If I change "int" to "long", the testcase succeeds.

diff -r a285ce18bd55 Python/getargs.c
--- a/Python/getargs.c	Mon May 06 18:21:10 2013 -0700
+++ b/Python/getargs.c	Tue May 07 11:26:21 2013 -0700
@@ -582,9 +582,9 @@
               char *msgbuf, size_t bufsize, PyObject **freelist)
 {
     /* For # codes */
-#define FETCH_SIZE      int *q=NULL;Py_ssize_t *q2=NULL;\
+#define FETCH_SIZE      long *q=NULL;Py_ssize_t *q2=NULL;\
     if (flags & FLAG_SIZE_T) q2=va_arg(*p_va, Py_ssize_t*); \
-    else q=va_arg(*p_va, int*);
+    else q=va_arg(*p_va, long*);
 #define STORE_SIZE(s)   \
     if (flags & FLAG_SIZE_T) \
         *q2=s; \

I am not certain exactly what type it should be, but it definitely needs to be a matching 64 bit type of 64 bit platforms.
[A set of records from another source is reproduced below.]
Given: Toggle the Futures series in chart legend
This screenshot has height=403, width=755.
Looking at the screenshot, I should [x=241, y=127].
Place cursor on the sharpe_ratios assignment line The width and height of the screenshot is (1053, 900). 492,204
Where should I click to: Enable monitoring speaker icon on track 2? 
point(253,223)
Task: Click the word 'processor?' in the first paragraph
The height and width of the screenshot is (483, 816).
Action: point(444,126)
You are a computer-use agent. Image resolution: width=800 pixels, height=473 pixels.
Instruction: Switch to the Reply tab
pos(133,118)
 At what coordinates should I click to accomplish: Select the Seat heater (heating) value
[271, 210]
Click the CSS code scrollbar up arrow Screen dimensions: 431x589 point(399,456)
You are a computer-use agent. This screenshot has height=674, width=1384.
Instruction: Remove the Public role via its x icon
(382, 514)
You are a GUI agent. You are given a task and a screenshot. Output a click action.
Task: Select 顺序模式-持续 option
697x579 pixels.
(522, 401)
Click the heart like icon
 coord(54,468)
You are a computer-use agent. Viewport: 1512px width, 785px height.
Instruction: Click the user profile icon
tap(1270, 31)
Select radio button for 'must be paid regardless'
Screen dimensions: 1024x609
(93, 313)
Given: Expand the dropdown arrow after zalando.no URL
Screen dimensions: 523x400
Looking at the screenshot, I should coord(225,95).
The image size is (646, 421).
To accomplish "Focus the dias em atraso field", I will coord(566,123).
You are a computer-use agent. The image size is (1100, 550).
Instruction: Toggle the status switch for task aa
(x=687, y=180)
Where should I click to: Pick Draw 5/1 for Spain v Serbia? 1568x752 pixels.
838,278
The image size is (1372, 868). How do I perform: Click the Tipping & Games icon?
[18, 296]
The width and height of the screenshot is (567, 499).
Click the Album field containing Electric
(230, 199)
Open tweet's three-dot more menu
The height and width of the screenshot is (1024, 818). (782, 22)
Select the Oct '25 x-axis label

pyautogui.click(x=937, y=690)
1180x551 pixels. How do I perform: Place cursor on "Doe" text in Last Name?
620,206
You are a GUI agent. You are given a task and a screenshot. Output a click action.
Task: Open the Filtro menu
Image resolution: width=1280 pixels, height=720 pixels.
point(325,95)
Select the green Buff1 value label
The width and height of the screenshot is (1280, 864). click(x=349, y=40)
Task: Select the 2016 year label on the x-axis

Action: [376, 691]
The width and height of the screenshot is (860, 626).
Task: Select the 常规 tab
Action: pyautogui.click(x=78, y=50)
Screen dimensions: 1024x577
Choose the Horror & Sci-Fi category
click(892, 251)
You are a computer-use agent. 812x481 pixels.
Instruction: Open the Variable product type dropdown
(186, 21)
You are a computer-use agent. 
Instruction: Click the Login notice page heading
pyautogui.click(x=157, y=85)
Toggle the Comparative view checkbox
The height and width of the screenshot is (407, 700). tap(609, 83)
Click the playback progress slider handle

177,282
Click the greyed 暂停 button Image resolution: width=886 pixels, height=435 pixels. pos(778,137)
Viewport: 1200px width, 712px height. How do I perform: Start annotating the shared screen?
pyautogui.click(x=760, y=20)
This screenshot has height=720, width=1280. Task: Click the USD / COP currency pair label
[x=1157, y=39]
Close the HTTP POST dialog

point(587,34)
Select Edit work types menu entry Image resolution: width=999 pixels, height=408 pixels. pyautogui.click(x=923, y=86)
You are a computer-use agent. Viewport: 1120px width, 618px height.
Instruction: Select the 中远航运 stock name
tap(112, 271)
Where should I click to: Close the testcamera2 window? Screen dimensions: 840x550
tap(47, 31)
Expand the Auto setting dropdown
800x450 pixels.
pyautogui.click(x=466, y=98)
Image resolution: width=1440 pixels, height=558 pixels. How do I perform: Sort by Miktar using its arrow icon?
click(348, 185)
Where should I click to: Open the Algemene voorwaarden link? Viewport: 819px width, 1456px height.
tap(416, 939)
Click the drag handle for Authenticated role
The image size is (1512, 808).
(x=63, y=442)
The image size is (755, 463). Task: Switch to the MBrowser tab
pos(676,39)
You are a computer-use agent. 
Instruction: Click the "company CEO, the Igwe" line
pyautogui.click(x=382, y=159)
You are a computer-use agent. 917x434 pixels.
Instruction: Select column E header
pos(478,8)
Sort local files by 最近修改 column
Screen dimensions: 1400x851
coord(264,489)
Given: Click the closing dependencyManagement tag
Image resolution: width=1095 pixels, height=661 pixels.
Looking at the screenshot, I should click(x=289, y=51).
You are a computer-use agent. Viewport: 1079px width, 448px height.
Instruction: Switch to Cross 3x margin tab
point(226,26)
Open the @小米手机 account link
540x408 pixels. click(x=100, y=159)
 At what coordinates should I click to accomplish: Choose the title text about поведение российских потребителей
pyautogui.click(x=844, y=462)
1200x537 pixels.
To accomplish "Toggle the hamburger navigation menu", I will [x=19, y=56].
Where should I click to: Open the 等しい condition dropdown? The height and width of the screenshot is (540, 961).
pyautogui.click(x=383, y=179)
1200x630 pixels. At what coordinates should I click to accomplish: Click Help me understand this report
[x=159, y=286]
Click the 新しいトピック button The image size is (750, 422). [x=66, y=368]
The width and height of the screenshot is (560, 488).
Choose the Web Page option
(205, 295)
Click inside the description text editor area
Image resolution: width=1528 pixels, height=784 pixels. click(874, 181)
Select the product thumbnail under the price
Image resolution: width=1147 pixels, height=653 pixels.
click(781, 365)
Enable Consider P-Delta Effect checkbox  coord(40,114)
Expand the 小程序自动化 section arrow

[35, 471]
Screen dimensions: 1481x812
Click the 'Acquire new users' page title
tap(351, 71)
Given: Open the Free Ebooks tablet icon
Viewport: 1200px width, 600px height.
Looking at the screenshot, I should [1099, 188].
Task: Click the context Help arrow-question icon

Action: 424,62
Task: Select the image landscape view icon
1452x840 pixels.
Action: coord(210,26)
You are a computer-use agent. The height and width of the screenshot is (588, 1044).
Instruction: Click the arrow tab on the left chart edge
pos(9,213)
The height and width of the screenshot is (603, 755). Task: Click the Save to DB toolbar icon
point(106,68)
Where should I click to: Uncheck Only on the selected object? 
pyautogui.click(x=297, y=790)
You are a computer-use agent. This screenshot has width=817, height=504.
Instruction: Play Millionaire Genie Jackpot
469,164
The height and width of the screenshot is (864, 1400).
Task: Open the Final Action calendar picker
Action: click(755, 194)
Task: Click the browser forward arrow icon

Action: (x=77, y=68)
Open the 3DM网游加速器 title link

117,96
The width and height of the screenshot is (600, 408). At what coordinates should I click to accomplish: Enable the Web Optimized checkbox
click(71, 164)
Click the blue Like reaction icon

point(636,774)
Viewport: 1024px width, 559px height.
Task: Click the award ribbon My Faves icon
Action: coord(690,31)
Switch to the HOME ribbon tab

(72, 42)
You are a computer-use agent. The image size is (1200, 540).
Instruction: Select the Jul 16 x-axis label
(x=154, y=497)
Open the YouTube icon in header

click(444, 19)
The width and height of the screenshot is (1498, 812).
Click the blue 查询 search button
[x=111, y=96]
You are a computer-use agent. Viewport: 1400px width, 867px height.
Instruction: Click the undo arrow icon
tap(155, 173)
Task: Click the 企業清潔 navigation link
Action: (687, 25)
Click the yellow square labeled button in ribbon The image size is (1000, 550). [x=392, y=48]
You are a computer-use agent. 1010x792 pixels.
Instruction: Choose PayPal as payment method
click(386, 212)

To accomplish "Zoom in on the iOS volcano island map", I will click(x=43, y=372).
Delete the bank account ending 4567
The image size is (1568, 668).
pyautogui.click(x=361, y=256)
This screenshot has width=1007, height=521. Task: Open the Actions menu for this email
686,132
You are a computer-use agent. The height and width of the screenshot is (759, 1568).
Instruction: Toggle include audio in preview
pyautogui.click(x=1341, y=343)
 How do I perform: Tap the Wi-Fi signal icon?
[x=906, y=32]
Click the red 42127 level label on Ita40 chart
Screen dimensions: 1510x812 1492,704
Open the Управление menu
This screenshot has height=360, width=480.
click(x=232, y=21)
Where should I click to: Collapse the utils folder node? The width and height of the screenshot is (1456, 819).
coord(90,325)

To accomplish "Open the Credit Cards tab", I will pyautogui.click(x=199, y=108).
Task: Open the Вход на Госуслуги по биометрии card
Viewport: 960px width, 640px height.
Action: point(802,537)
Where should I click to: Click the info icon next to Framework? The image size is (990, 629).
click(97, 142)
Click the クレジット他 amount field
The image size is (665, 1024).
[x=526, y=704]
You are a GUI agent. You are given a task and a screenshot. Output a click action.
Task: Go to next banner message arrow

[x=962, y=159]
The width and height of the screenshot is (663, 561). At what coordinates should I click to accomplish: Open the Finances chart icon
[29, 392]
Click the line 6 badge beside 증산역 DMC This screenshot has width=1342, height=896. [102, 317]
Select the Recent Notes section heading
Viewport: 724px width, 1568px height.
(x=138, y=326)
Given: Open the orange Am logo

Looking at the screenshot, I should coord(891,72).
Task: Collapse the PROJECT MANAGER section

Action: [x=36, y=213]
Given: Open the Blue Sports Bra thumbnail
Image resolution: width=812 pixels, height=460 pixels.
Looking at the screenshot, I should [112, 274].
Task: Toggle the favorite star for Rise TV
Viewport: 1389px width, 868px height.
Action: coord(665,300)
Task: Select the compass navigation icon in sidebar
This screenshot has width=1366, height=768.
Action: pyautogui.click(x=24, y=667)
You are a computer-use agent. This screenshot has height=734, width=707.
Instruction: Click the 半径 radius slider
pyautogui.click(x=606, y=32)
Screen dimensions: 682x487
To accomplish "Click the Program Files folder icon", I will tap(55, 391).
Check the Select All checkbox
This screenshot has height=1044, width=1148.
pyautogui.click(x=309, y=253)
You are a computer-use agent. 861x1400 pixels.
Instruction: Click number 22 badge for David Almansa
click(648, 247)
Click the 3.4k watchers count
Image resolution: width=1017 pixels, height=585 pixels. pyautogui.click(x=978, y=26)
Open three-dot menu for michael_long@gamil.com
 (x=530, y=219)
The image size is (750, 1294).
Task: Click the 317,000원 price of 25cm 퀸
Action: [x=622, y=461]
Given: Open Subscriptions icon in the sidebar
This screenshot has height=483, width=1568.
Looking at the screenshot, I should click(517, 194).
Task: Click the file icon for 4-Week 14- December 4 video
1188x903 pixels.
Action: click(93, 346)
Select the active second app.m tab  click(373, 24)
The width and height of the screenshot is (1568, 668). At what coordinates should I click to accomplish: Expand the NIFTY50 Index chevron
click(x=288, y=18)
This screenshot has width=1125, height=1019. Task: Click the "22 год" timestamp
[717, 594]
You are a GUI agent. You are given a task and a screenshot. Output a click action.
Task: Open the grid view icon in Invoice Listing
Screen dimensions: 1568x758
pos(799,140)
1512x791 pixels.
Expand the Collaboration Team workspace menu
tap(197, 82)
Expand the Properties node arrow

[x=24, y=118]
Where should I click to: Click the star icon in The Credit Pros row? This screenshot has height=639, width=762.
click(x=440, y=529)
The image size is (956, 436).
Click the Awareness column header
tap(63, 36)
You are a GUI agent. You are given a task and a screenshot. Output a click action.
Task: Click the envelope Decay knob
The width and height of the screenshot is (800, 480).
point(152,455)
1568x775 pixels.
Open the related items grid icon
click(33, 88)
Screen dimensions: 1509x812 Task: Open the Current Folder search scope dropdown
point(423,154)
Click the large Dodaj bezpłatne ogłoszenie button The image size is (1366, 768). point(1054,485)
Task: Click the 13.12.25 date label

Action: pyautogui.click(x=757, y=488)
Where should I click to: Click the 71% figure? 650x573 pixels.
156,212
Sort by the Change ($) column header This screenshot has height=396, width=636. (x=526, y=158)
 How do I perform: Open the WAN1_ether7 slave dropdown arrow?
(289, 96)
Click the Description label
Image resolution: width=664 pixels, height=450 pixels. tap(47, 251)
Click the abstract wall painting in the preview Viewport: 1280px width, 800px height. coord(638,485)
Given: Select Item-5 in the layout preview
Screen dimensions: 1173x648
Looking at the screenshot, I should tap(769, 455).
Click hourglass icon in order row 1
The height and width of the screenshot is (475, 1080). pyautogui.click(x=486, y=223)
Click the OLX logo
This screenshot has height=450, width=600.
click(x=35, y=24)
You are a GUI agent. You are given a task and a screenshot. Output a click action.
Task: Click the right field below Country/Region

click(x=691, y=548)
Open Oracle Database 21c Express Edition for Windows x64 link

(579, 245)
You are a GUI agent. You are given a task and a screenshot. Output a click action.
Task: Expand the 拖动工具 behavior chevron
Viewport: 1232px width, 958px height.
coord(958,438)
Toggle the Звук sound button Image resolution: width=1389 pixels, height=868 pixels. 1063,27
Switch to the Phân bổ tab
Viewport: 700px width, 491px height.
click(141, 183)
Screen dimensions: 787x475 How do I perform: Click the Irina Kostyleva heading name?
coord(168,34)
I believe that this bug exists in all versions.

[pitrou]

Is it 2.7-only?

[python-dev]

New changeset a199ec80c679 by Antoine Pitrou in branch '2.7':
Issue bpo-17928: Fix test_structmembers on 64-bit big-endian machines.
http://hg.python.org/cpython/rev/a199ec80c679

[pitrou]

Fixed. _testcapi was actually the culprit.

[matejcik]

The fix causes regression on my 64bit little-endian machine. It seems that while parsing the arguments, the length value overwrites part of the string pointer.

[matejcik]

hmm, but it's caused by a private patch claiming that _testcapimodule.c is PY_SSIZE_T_CLEAN. sorry for the noise.